Главная проблема была в том, что на Митаве просто не хватало огневой мощи. Фрегат имел тридцать две пушки против суммарно ста двадцати двух пушек французов – почти один к четырем. И даже мне, человеку, опирающемуся на логику, а не на опыт морского сражения, понятно, что мы не можем давать бой линейным кораблям. Нам нужно уходить.
С другой же стороны, ни у нас, ни у противника, нет пушек на корме или на носе. Вот это и собирались мы исправить, что иметь возможность ударить по неприятелю, когда у противника нечем отвечать, пока из бортовые орудия не станут до нас доставать.
– Хранцузы идут! – закричал впередсмотрящий. – На лодках!
– Начинаем! – сказал я и направился на корму.
Именно тут и были прикреплены две пушки, которые я сопровождал к Данцигу. Мортиры, чтобы их навесная траектория не повредила наши же паруса, смещены к корме.
– Готовы, братцы? – спросил я, подойдя к изготовившимся бойцам.
– Как есть, ваше благородие. Готовы! – отвечал за всех сержант.
Три, пять, восемь шлюпок были спущены на воду французами. Это меньше двух рот солдат. Но ненамного.
– Ставим паруса! – скомандовал все-таки корабельный комиссар, как старший офицер.
Я бы предпочел, чтобы этот приказ все же звучал от Спиридова? Энергичный он малый, недаром стал адмиралом и одним из творцов победы в Чесменском сражении.
Да и приказ был общий, как, наверное "к бою", без конкретики. Ведь нужно указать какие паруса ставить, по какому ветру, и ставить ли, может опускать… Эти команды уже посыпались позже. Корабль оживал и становился, словно муравейником. Кто-то на реи полез, да так споро, что я загляделся, иные тянули канаты… В работе были все, кроме высшего офицерства на фрегате. А мои солдаты готовились первыми встретить врага.
– Стреляем со штуцеров, нужно попасть в днище лодок! – решив никого не ждать, скомандовал я.
Сам я не стал браться за неизвестное мне оружие. Пусть стреляет тот, кто это должен уметь делать. Будет время – дай Бог, я научусь всему. Я что, Бога уже поминаю? Дожился, коммунист! Еще и не такие метаморфозы, чувствую, меня ожидают.

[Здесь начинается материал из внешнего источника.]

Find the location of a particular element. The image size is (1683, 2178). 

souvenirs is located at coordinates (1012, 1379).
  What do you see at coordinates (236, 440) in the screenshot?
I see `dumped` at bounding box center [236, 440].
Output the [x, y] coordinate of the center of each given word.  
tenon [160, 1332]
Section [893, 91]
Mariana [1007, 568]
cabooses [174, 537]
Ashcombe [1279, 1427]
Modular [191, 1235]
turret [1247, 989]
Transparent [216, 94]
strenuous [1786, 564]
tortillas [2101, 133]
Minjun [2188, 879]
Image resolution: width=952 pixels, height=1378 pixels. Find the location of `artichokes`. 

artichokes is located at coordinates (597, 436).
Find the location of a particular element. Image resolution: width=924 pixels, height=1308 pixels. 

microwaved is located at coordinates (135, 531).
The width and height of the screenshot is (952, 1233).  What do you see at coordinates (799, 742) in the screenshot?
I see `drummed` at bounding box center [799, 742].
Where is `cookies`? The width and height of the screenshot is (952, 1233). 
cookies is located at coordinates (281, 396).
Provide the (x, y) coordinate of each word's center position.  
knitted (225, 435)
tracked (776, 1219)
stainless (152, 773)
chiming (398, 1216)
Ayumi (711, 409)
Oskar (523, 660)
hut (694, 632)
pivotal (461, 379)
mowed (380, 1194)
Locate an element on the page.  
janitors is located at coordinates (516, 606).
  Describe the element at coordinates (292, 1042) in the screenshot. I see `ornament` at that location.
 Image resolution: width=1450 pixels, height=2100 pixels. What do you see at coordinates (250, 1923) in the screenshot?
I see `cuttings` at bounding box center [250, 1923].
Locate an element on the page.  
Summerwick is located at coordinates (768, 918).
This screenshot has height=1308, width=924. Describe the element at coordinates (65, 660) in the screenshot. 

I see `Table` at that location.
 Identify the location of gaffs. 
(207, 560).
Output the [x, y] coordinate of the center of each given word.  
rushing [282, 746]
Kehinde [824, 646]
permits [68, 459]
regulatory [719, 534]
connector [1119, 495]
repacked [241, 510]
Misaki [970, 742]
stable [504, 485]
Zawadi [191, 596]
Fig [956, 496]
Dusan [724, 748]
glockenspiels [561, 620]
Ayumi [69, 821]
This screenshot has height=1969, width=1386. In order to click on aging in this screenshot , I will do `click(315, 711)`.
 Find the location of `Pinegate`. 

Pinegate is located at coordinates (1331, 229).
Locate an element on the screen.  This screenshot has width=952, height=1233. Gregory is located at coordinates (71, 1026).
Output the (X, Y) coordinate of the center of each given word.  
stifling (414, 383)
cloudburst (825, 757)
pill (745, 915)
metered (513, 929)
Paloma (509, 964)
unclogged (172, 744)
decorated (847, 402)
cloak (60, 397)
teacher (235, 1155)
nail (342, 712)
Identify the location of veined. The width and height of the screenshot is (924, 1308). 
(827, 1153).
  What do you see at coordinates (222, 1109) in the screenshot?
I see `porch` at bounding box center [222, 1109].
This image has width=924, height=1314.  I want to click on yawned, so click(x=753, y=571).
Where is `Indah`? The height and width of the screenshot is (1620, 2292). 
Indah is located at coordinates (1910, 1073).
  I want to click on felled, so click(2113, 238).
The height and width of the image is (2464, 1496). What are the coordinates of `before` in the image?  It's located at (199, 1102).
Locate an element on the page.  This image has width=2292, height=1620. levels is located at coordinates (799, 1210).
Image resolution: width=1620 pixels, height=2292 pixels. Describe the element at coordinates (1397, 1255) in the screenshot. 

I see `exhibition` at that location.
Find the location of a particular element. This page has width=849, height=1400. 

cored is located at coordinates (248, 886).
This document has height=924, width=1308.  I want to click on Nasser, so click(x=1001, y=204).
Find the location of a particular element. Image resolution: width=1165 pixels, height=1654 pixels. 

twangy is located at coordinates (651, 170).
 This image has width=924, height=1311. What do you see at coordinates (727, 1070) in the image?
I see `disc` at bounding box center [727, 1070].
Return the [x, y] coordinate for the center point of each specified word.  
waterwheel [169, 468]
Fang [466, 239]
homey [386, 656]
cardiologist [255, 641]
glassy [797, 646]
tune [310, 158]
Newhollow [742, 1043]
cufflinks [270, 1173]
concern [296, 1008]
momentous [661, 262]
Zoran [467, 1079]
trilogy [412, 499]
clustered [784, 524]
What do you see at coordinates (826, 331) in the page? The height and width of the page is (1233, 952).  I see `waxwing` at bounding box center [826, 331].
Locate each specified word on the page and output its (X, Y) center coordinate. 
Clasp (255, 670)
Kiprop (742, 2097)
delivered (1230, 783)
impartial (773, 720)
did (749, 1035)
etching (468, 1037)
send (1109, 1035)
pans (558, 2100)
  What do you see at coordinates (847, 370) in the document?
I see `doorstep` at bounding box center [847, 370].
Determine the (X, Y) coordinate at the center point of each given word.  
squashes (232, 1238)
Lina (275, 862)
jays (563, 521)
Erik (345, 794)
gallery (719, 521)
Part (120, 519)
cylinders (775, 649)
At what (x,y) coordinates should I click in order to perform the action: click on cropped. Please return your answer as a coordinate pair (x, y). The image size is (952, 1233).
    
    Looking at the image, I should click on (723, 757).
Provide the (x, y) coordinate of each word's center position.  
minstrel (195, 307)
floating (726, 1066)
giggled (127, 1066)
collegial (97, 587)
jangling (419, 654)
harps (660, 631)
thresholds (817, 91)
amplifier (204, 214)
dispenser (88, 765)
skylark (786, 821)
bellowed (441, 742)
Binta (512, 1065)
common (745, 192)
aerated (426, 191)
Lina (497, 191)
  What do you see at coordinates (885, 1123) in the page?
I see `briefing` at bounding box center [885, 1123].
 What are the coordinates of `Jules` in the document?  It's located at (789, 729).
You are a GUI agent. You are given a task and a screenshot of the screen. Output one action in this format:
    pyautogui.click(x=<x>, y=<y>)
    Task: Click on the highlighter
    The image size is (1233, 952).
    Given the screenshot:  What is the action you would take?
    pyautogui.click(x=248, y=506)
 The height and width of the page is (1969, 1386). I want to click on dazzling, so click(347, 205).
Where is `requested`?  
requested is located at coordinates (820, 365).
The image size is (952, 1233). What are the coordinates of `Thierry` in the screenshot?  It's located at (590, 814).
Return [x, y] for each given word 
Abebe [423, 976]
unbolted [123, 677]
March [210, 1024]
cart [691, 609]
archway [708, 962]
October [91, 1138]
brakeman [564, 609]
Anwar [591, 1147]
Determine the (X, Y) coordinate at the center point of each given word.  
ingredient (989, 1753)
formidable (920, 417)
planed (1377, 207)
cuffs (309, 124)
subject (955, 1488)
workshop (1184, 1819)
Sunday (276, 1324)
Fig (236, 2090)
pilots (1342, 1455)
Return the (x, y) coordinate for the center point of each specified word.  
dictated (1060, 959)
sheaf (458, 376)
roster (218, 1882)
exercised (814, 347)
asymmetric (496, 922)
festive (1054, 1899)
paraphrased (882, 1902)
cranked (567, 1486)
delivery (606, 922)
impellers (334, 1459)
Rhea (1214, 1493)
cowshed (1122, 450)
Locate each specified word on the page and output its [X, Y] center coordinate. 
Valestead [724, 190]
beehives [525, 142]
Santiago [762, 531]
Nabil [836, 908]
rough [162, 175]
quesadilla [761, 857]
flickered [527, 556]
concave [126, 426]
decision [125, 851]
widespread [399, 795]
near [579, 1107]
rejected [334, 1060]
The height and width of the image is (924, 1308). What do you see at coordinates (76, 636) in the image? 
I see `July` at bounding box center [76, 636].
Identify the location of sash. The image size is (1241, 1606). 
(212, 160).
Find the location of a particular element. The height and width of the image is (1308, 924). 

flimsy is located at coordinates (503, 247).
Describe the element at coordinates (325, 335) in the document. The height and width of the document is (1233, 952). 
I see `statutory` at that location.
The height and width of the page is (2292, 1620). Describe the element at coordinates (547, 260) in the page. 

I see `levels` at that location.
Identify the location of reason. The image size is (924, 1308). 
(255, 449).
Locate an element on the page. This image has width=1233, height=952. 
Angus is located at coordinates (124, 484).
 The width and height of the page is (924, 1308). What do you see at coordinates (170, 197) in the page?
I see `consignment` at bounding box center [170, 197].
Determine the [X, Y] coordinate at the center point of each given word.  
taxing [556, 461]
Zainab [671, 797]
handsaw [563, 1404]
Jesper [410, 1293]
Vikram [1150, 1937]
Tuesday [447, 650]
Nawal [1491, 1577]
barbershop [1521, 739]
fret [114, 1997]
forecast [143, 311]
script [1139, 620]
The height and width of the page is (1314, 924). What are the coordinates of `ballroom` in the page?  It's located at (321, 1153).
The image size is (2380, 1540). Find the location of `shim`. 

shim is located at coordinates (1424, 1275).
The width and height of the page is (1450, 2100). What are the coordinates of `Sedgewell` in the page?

Вражеские шлюпки, несмотря на то, что наш фрегат стал набирать скорость, все равно приближались. Да, их несколько подбивали волны, но гребцы французские работали справно и подходили к фрегату.
– Огонь! Бей их! – выкрикнул я.
– Ба-бах! – прогремела пушка, и…
Орудие на откате вырвало деревянные брусья сорвало крепление. Пушка проехалась по мачте – я видел, как, захватив одного из моих солдат, она проломила правый борт и рухнула в море. Это была первая потеря в людях – от своей же пушки.
– Бля! – выругался я, лишь благодаря реакции увернувшись от сорванного орудия.
– Бах-бах! – чуть замедлившись, выстрелило и второе орудие.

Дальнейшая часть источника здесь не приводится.